The Issues Facing Teams
Software development as part of a team, whether it is 2 people or 200 people, faces a number of challenges to the success of the effort. Many of these challenges are out of any given technology’s control – for instance finding the right people for the team, and dealing with differences in opinions.
However, one of the biggest challenges relates to the sharing and management of development information. While it’s essential that team members receive all of the project information required to be productive, it’s just as important that they don’t waste valuable time researching and reading through too many information sources simply to find what they need.
This problem gets exponentially larger as the size of the team increases. As each member retains project information that isn’t shared or commonly accessible, every other member (and particularly new members), will inevitably have to spend time obtaining this localized information, repeating errors previously solved or duplicating efforts already made. Even when it is not localized, project information can still be misplaced, misinterpreted, or forgotten, further contributing to the problem.
As teams continue to grow, it is obvious that trying to publish and disseminate all of the available information about a project would create a near impossible learning curve and generate a barrier to productivity.
This problem is particularly relevant to those working as part of a team that is distributed across different physical locations and timezones. However, although a distributed team has a higher communication overhead than a team working in a single location, the key to the information issue in both situations is to reduce the amount of communication necessary to obtain the required information in the first place.
A Community-oriented Real-time Engineering (CoRE) process excels with this information challenge. CoRE is based on accumulated learnings from open source projects that have achieved successful, rapid development, working on complex, component-based projects despite large, widely-distributed teams. Using the model of a community, CoRE emphasizes the relationship between project information and project members.

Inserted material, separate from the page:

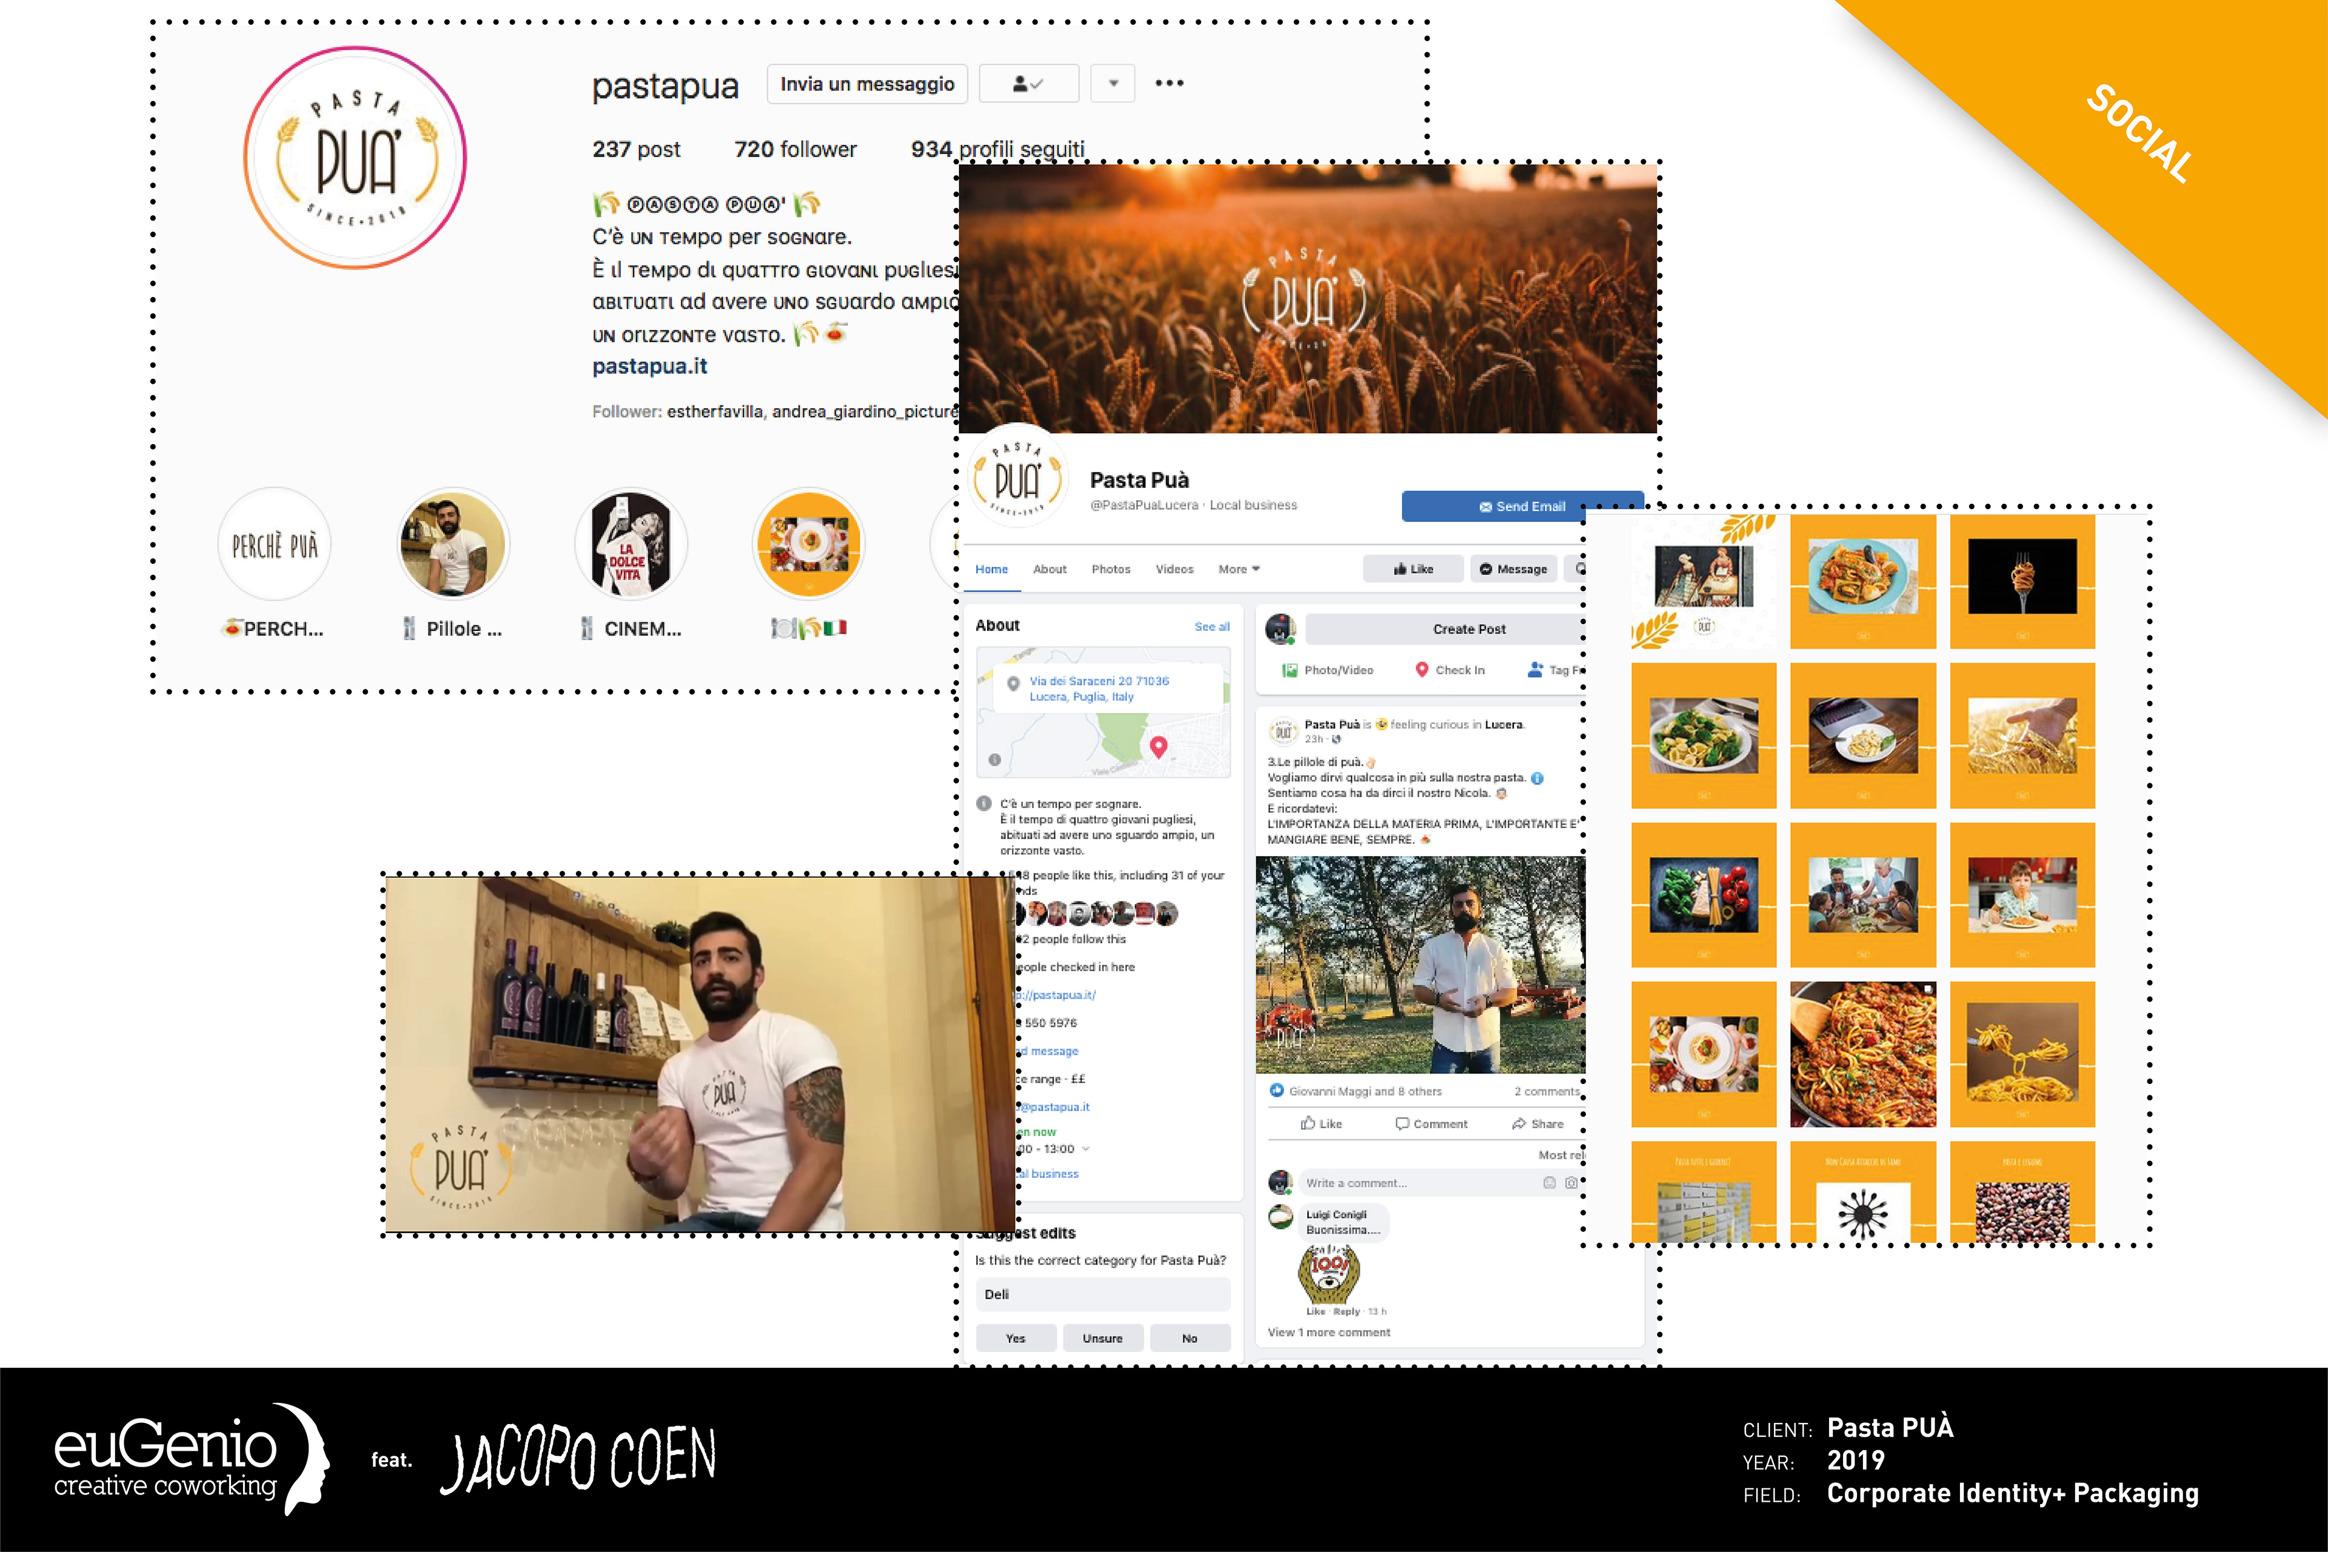The image size is (2328, 1552).
Task: Click the Messenger Message button
Action: coord(1513,569)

An organizational and technology-based framework, CoRE enables globally distributed development teams to cohesively contribute to high-quality software, in rapid, iterative cycles. This value is delivered to development teams by supporting project transparency, real-time stakeholder participation, and asynchronous engineering, which is enabled by the accessibility of consistently structured and organized information such as centralized code repositories, web-based communication channels and web-based project management tools.
Even though teams may be widely distributed, the fact that everyone has direct access to the other team members through the CoRE framework reduces the time required to not only share information, but also to incorporate feedback, resulting in shortened development cycles. The CoRE approach to development also means that new team members are able to become productive quickly, and that existing team members become more productive and effective.

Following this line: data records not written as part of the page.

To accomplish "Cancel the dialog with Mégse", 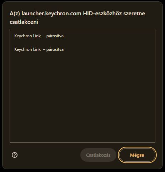I will [x=137, y=155].
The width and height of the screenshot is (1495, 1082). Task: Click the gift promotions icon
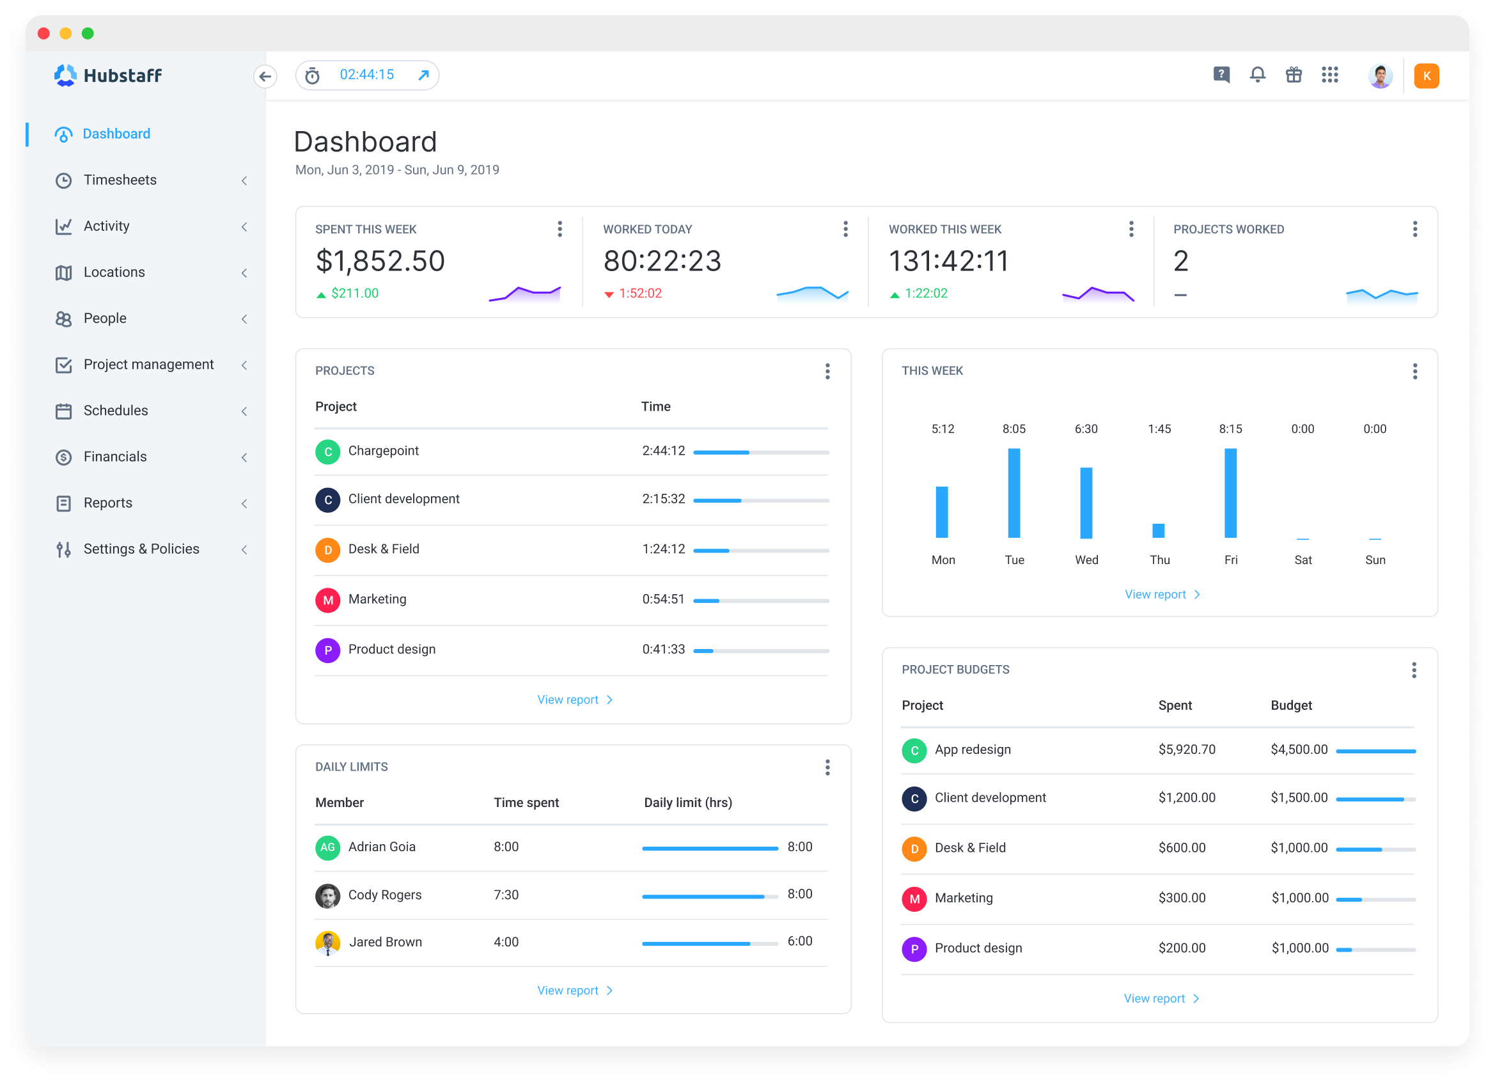click(1293, 75)
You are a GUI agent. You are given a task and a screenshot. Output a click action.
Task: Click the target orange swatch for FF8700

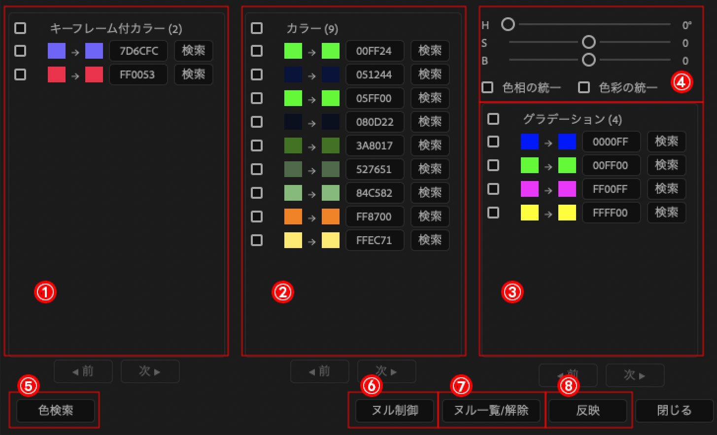[330, 217]
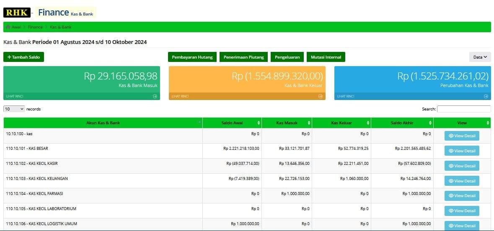Screen dimensions: 494x231
Task: Click arrow icon on Perubahan Kas & Bank card
Action: point(486,96)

While Maven is not tied directly to the CoRE framework, it does encompass a set of practices and tools that enable effective team communication and collaboration. These tools aid the team to organize, visualize, and document for reuse the artifacts that result from a software project.
As described in Chapter 6, Maven can gather and share the knowledge about the health of a project. In this chapter, this is taken a step further, demonstrating how Maven provides teams with real-time information on the builds and health of a project, through the practice of continuous integration.
This chapter also looks at the adoption and use of a consistent development environment, and the use of archetypes to ensure consistency in the creation of new projects.